Texte du document:
━━━━━━━━━━━━━━━━━━━━
Le chemin est tortueux, le soleil est maintenant à son plus haut. Mais les carrières de lumières ne sont pas bien loin.

Il s’agit d’une immense faille troglodytique, creusée profondément dans la pierre. Destinée à devenir la plus belle des salles d’exposition de peintures par rétroprojections d’images renvoyant une thématique picturale. Nous y étions venus déjà pour la peinture hollandaise il y a quelques années, pour Chagall aussi.

Cette année c’est Monet. Et Monet sied merveilleusement bien à ce spectacle renvoyant le kaléidoscope de ses œuvres.

L’entrée dans l’immense volume nous projette dans une pénombre profonde, les images jaillissant contre les parois de pierre. Il faudra un certain temps pour distinguer les grappes de visiteurs qui se surexposent elles-mêmes en ombres chinoises sur les peintures reçues sur les larges blocs de pierre taillée dont des pans entiers forment des angles démesurément saillants. Ce sont donc de très hauts cubes soutenant une voûte plate sous laquelle se déroule ce théâtre d’exposition. Le spectacle dure peut-être quarante, cinquante minutes. Pour Monet, la bande-son propose malheureusement peu de Debussy, le « Clair de lune » adapté en version orchestre, puis « l’après-midi d’un faune » et la « Pavane pour une infante défunte » de Ravel, sinon, défilent un patchwork musical assez hétéroclite allant jusqu’à un certain manque d’imagination.

Les enfants sont vite perdus mais se prennent vite à jouer avec leurs ombres sur les parois.

C’est tout le catalogue Monet qui s’égrène : « Impression, soleil levant », la période normande avec Giverny, les falaises d’Etretat, les pavois du 14 Juillet, puis les nymphéas, la période londonienne, et Rouen, les peupliers mélancoliques et les éblouissements de la cathédrale, les jardins et les jeux de plein air, les japonaiseries, les jeux d’enfants, Venise.
━━━━━━━━━━━━━━━━━━━━
Jeu de données:
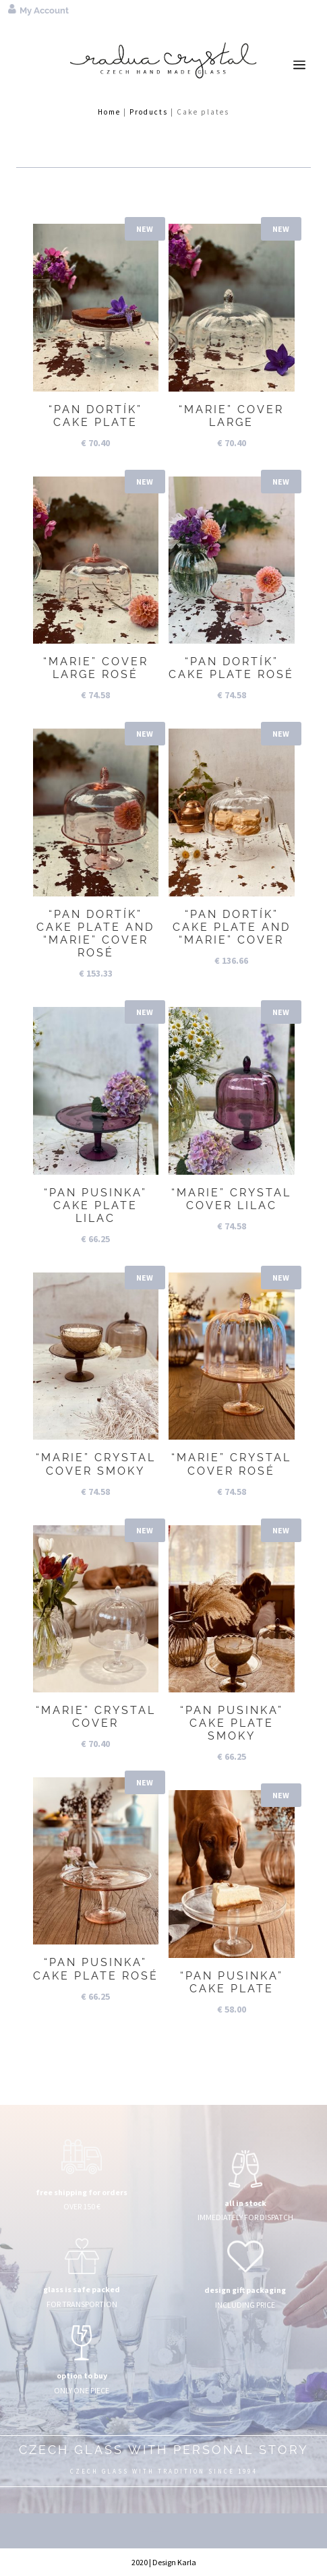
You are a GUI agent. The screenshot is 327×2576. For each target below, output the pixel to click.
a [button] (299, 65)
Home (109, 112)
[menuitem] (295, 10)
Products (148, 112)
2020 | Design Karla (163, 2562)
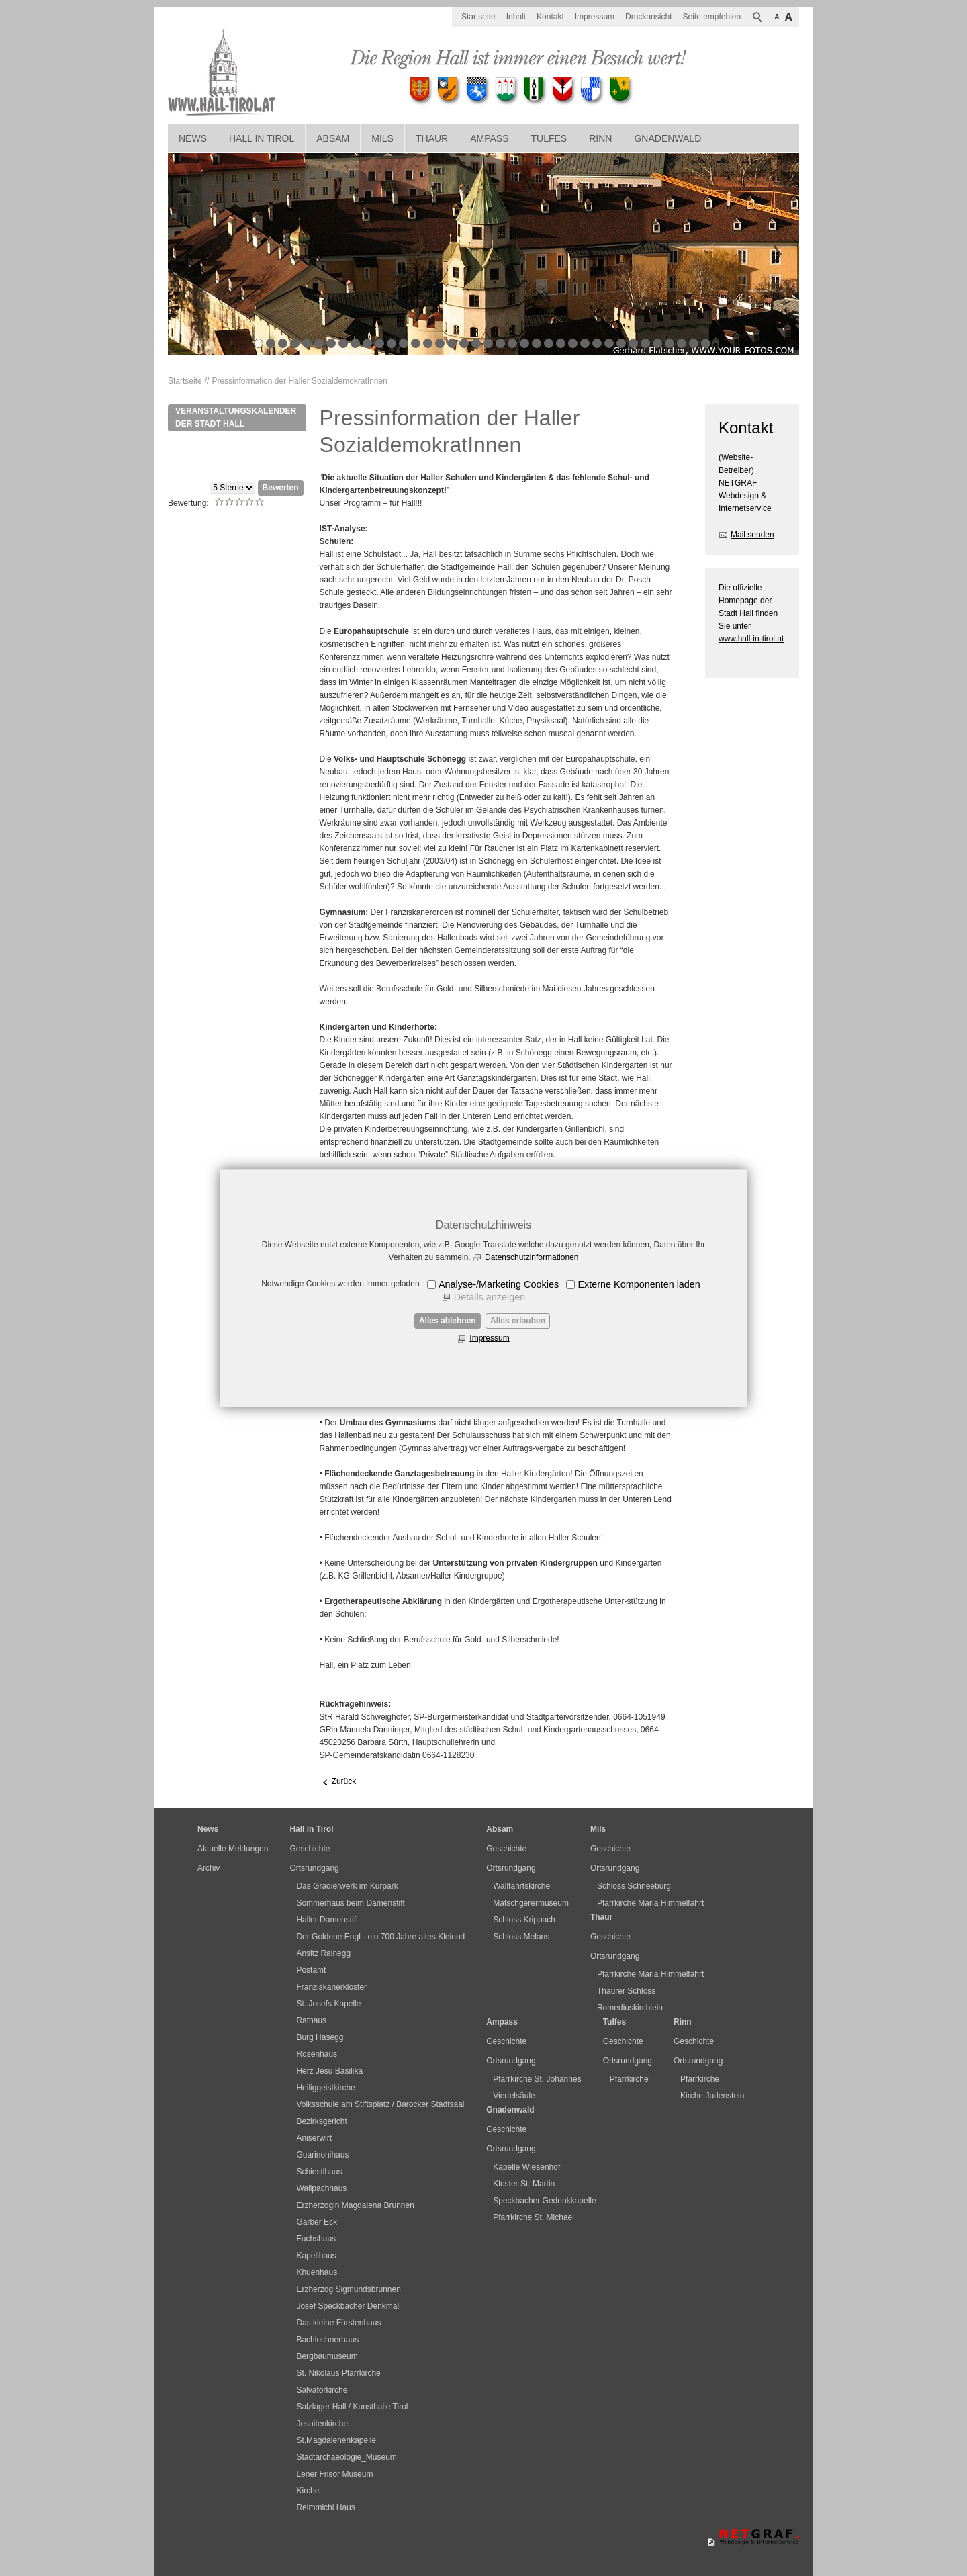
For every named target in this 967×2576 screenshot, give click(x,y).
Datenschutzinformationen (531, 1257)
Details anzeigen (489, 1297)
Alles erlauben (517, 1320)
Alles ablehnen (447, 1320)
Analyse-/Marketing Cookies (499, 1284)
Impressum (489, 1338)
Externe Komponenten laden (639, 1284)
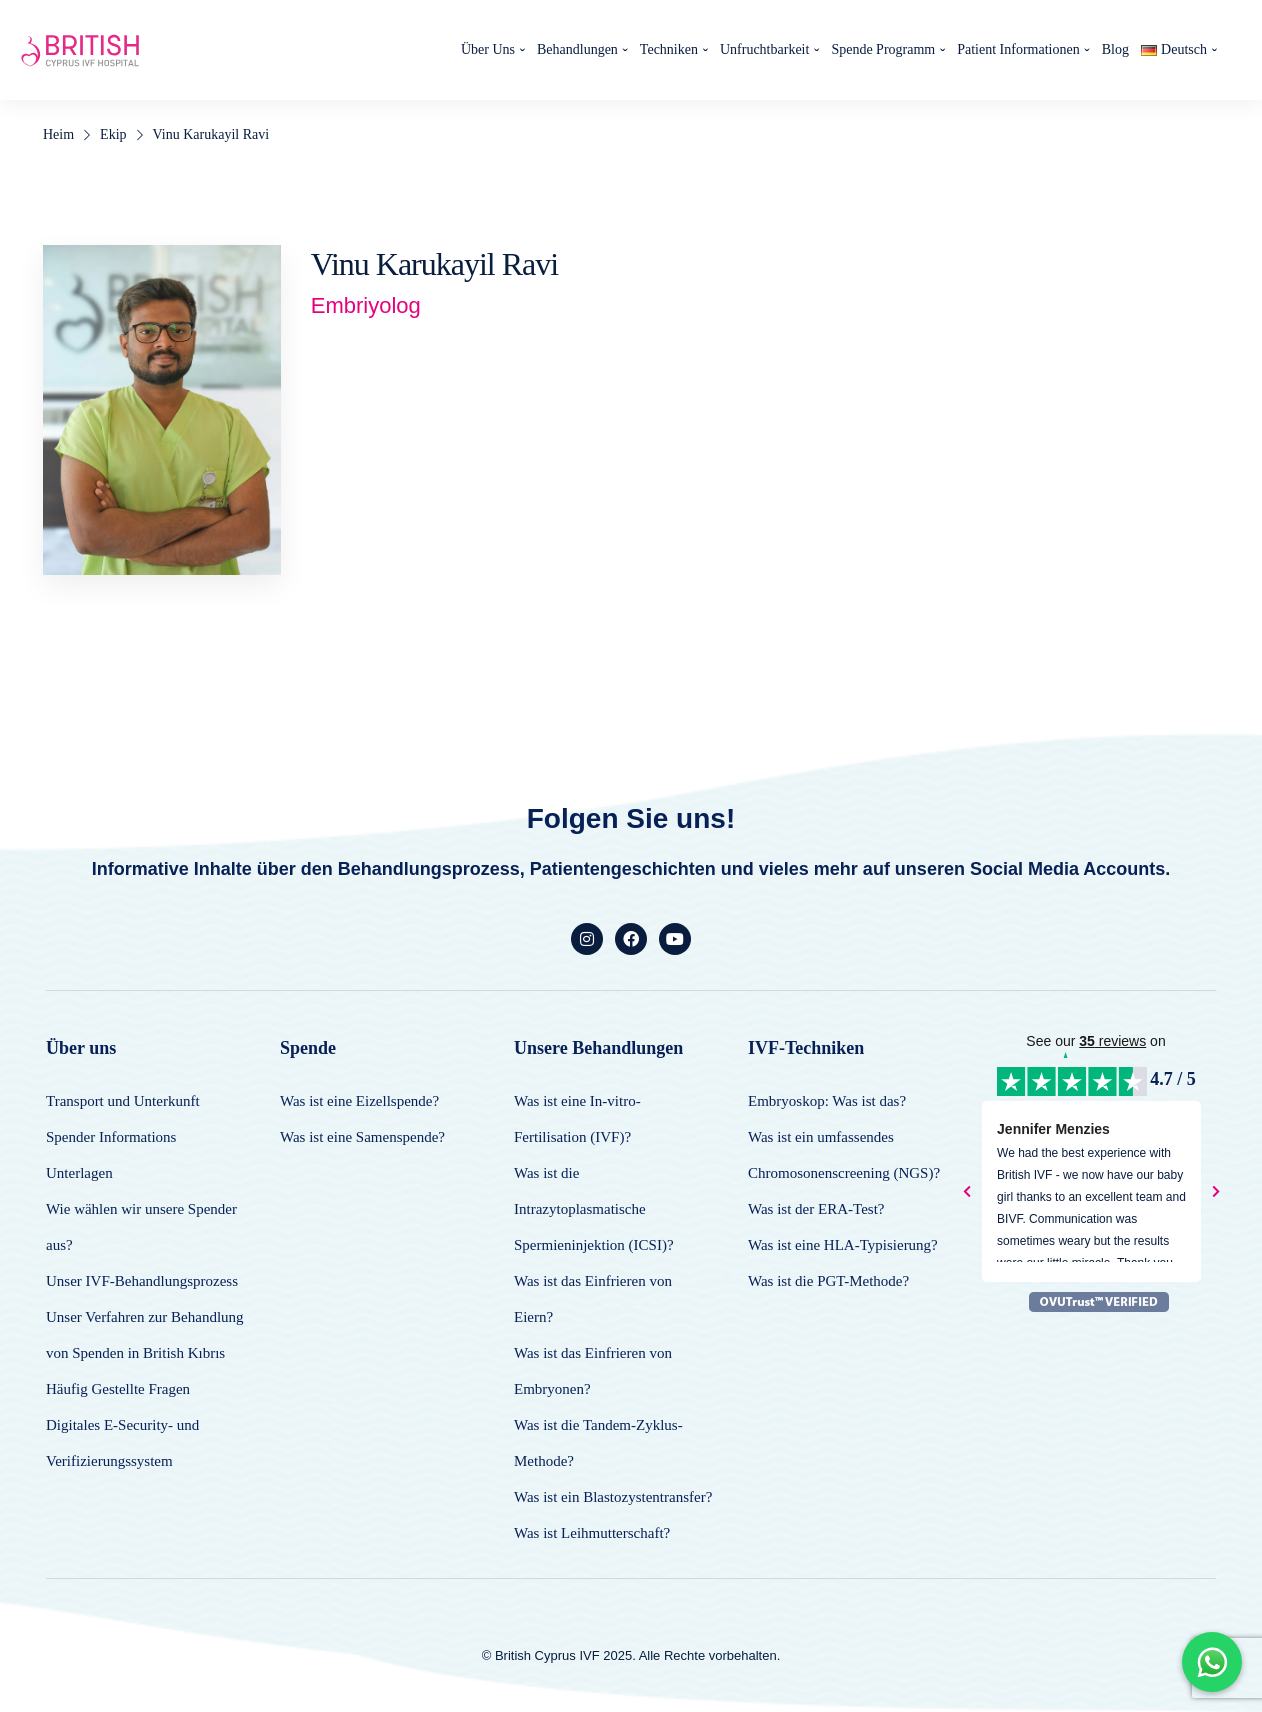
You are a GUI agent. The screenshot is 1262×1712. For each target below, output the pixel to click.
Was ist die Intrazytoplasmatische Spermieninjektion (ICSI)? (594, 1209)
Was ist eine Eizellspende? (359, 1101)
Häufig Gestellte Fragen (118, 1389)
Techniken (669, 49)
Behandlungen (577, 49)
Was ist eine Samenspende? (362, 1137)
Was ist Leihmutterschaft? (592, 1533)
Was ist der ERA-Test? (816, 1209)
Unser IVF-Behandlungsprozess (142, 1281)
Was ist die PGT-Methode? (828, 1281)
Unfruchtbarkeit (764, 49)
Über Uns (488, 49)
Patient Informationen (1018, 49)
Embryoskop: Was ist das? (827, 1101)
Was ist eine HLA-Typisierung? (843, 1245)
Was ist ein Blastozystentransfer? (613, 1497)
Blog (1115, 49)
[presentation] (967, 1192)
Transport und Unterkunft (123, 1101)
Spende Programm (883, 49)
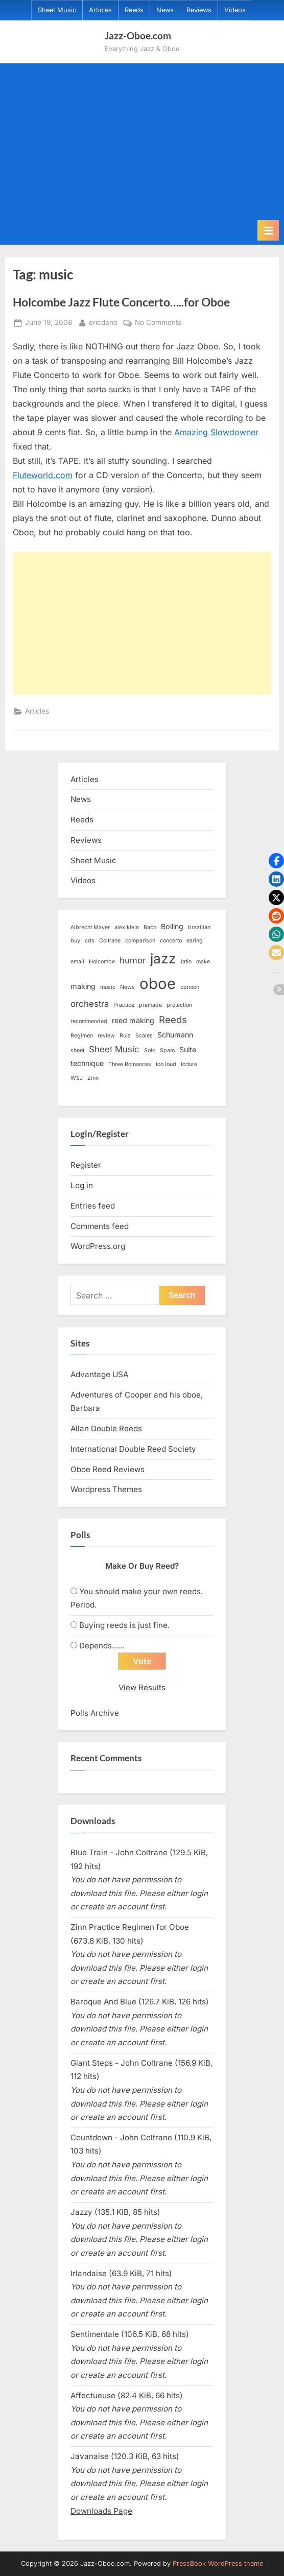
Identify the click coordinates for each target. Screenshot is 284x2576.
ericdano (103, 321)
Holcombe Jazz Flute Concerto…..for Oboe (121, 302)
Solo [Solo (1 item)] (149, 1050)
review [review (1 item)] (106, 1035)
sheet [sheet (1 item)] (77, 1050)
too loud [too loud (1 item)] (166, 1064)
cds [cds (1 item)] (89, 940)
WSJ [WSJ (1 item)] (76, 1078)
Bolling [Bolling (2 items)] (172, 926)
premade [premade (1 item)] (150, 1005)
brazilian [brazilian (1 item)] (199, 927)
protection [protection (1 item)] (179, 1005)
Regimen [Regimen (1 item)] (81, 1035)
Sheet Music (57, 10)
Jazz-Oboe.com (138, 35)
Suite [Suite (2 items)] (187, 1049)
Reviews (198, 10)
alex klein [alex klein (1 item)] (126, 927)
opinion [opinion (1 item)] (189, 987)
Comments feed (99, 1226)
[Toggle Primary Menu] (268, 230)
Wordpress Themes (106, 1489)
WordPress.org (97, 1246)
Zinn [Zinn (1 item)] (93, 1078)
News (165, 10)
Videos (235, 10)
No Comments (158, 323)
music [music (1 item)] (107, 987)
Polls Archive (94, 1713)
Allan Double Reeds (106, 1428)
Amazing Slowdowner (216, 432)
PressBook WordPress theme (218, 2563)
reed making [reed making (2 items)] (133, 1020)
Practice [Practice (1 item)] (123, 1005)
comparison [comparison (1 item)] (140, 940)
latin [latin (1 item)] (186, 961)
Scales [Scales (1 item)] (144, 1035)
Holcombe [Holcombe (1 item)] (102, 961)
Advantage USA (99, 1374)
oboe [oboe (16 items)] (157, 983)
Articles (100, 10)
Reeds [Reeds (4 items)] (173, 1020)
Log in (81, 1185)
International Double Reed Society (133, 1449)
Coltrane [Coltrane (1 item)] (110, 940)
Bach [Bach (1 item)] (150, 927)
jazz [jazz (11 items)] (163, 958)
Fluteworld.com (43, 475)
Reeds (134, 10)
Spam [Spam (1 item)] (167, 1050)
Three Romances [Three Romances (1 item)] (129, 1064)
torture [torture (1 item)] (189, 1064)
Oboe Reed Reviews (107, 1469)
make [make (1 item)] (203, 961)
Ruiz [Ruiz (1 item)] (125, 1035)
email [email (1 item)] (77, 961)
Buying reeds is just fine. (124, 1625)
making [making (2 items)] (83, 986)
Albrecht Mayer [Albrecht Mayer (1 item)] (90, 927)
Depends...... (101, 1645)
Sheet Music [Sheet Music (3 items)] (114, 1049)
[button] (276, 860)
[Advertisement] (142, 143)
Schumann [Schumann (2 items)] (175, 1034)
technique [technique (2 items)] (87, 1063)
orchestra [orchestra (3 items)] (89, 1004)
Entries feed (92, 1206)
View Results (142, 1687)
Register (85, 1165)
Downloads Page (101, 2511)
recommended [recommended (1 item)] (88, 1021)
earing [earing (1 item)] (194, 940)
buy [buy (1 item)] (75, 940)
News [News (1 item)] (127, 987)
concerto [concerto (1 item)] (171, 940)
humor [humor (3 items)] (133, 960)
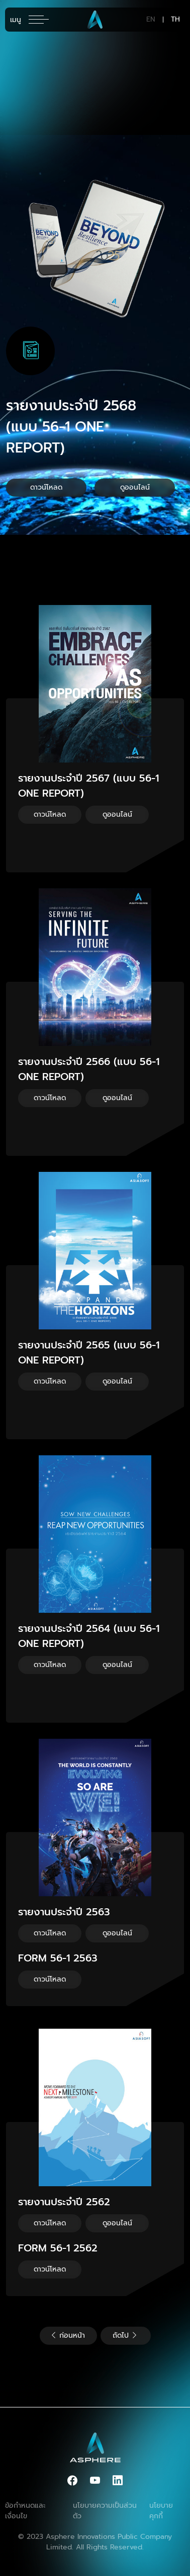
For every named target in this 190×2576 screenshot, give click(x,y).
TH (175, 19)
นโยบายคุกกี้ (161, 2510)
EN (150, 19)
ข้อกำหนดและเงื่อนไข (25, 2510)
━━━━━━━━━━━━━━━━━━━━
Description du problème:
Résumez en deux phrases le texte sur l'exposition Monet aux carrières de lumières. Les enregistrements proviennent d'une autre source.

Résultat obtenu:
Dans une immense faille troglodytique creusée dans la pierre, les carrières de lumières projettent cette année les œuvres de Monet sur les parois, dans une pénombre où les visiteurs se découpent en ombres chinoises. Le spectacle, qui dure peut-être quarante ou cinquante minutes, fait défiler tout le catalogue du peintre, sur une bande-son qui offre malheureusement peu de Debussy et reste assez hétéroclite.